İhtişamla geliyordu!..

Halîfe Hârun Reşîd hacdan dönerken bir debdebe ve ihtişamla Bağdat’a giriyordu ki, bir ara hazret-i Behlül önüne çıkıp;
“Ey Hârun!” diye seslendi.
Halîfe, yüzündeki perdeyi kaldırıp;
“Buyur Behlül, bir arzun mu var?” diye sordu.
O cevâben;
“Ey Hârun! Allah’ın Habîbi Kâbe’den dönerken böyle tantana yapmazdı” dedi.
“Nasıl yapardı yâ Behlül?”
“O, bir kızıl deveye biner, başı önünde, mütevâzı olarak gelirdi. Sen de böyle yaparsan Hak teâlâ katında kıymetli olursun. Kul olana tevâzû etmek yakışır” dedi.

++++++++++

▶ [Kısa Problem]:
Hârun Reşîd ile Behlül'ün karşılaşmasını anlatan yukarıdaki metni hiçbir harfini değiştirmeden baştan sona olduğu gibi çıkarın.

▶ [Materyal]:
++++++++++

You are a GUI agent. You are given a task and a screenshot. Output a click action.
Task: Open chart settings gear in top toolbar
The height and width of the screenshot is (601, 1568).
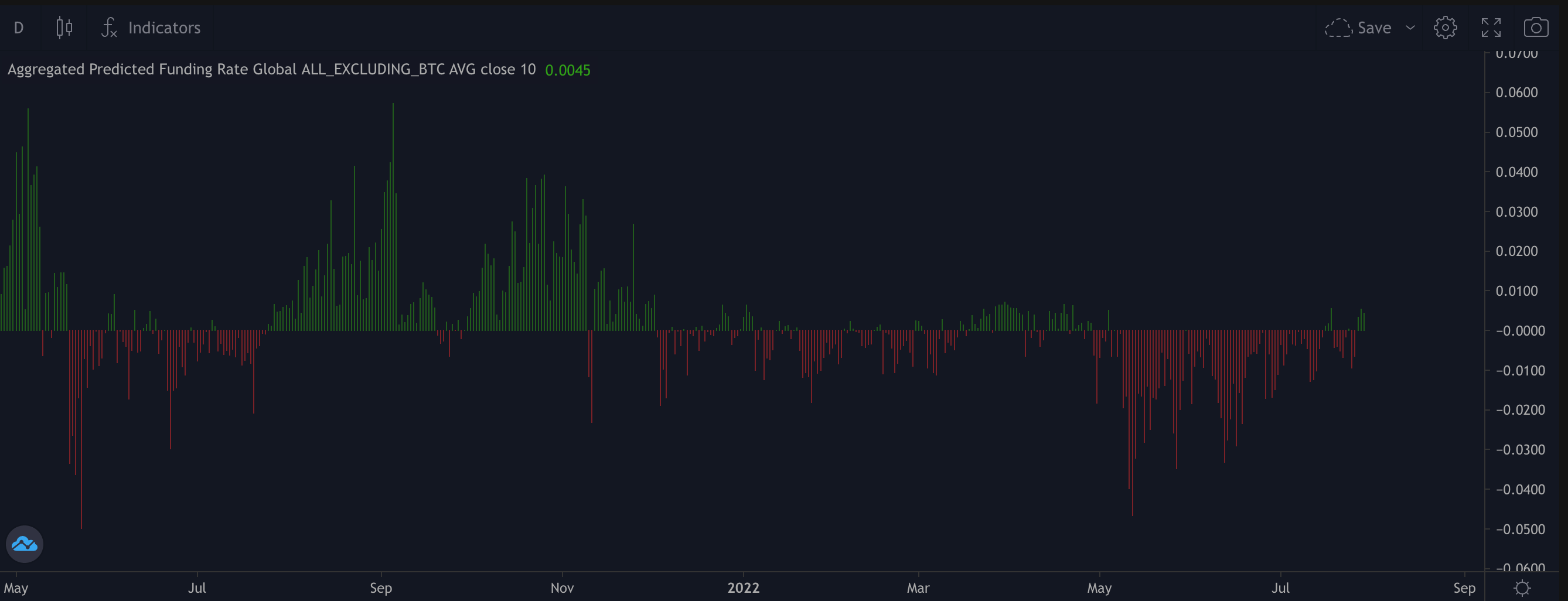click(1445, 28)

++++++++++

▶ [Görev Yanıtı]:
İhtişamla geliyordu!..

Halîfe Hârun Reşîd hacdan dönerken bir debdebe ve ihtişamla Bağdat’a giriyordu ki, bir ara hazret-i Behlül önüne çıkıp;
“Ey Hârun!” diye seslendi.
Halîfe, yüzündeki perdeyi kaldırıp;
“Buyur Behlül, bir arzun mu var?” diye sordu.
O cevâben;
“Ey Hârun! Allah’ın Habîbi Kâbe’den dönerken böyle tantana yapmazdı” dedi.
“Nasıl yapardı yâ Behlül?”
“O, bir kızıl deveye biner, başı önünde, mütevâzı olarak gelirdi. Sen de böyle yaparsan Hak teâlâ katında kıymetli olursun. Kul olana tevâzû etmek yakışır” dedi.